Entries shown ->
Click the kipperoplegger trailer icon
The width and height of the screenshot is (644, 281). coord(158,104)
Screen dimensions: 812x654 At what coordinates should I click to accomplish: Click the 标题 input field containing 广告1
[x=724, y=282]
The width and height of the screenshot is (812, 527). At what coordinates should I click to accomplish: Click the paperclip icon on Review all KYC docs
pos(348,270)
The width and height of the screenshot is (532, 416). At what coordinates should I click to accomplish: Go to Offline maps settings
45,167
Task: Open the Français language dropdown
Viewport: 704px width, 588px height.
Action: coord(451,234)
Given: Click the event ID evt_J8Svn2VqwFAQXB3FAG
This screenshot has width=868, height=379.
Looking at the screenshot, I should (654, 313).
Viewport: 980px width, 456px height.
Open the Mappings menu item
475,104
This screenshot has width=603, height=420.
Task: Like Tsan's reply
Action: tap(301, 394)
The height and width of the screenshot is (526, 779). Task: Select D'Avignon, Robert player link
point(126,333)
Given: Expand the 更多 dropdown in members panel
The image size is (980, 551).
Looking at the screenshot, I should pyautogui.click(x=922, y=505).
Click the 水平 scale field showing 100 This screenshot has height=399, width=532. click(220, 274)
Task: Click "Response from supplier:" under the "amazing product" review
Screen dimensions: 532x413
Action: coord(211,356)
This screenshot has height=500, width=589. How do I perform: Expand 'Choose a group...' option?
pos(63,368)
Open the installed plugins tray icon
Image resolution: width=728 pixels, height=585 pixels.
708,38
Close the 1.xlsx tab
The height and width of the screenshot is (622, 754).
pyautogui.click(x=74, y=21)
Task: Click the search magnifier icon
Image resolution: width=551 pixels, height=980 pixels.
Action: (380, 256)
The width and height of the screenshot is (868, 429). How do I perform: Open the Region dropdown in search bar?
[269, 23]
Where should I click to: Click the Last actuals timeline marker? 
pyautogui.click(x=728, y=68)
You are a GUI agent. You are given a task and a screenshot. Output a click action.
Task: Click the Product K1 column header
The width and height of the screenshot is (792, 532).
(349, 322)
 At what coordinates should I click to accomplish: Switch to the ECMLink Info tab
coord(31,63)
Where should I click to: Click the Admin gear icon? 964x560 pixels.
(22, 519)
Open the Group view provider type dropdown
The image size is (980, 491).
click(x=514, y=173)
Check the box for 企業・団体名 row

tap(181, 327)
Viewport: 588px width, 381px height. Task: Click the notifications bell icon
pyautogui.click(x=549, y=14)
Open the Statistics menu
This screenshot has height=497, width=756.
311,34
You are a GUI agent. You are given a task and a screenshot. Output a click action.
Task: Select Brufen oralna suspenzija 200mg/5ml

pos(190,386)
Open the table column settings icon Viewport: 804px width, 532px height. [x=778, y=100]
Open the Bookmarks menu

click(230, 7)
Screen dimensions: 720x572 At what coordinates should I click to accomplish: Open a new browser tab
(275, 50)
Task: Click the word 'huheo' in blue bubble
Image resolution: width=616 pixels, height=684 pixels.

Exercise description -> Would you print all of the material above exactly as written?

Answer space ->
Click the kipperoplegger trailer icon
The width and height of the screenshot is (644, 281). coord(158,104)
Screen dimensions: 812x654 At what coordinates should I click to accomplish: Click the 标题 input field containing 广告1
[x=724, y=282]
The width and height of the screenshot is (812, 527). At what coordinates should I click to accomplish: Click the paperclip icon on Review all KYC docs
pos(348,270)
The width and height of the screenshot is (532, 416). At what coordinates should I click to accomplish: Go to Offline maps settings
45,167
Task: Open the Français language dropdown
Viewport: 704px width, 588px height.
Action: coord(451,234)
Given: Click the event ID evt_J8Svn2VqwFAQXB3FAG
This screenshot has width=868, height=379.
Looking at the screenshot, I should (654, 313).
Viewport: 980px width, 456px height.
Open the Mappings menu item
475,104
This screenshot has width=603, height=420.
Task: Like Tsan's reply
Action: tap(301, 394)
The height and width of the screenshot is (526, 779). Task: Select D'Avignon, Robert player link
point(126,333)
Given: Expand the 更多 dropdown in members panel
The image size is (980, 551).
Looking at the screenshot, I should pyautogui.click(x=922, y=505).
Click the 水平 scale field showing 100 This screenshot has height=399, width=532. click(220, 274)
Task: Click "Response from supplier:" under the "amazing product" review
Screen dimensions: 532x413
Action: coord(211,356)
This screenshot has height=500, width=589. How do I perform: Expand 'Choose a group...' option?
pos(63,368)
Open the installed plugins tray icon
Image resolution: width=728 pixels, height=585 pixels.
708,38
Close the 1.xlsx tab
The height and width of the screenshot is (622, 754).
pyautogui.click(x=74, y=21)
Task: Click the search magnifier icon
Image resolution: width=551 pixels, height=980 pixels.
Action: (380, 256)
The width and height of the screenshot is (868, 429). How do I perform: Open the Region dropdown in search bar?
[269, 23]
Where should I click to: Click the Last actuals timeline marker? 
pyautogui.click(x=728, y=68)
You are a GUI agent. You are given a task and a screenshot. Output a click action.
Task: Click the Product K1 column header
The width and height of the screenshot is (792, 532).
(349, 322)
 At what coordinates should I click to accomplish: Switch to the ECMLink Info tab
coord(31,63)
Where should I click to: Click the Admin gear icon? 964x560 pixels.
(22, 519)
Open the Group view provider type dropdown
The image size is (980, 491).
click(x=514, y=173)
Check the box for 企業・団体名 row

tap(181, 327)
Viewport: 588px width, 381px height. Task: Click the notifications bell icon
pyautogui.click(x=549, y=14)
Open the Statistics menu
This screenshot has height=497, width=756.
311,34
You are a GUI agent. You are given a task and a screenshot. Output a click action.
Task: Select Brufen oralna suspenzija 200mg/5ml

pos(190,386)
Open the table column settings icon Viewport: 804px width, 532px height. [x=778, y=100]
Open the Bookmarks menu

click(230, 7)
Screen dimensions: 720x572 At what coordinates should I click to accomplish: Open a new browser tab
(275, 50)
Task: Click the word 'huheo' in blue bubble
Image resolution: width=616 pixels, height=684 pixels.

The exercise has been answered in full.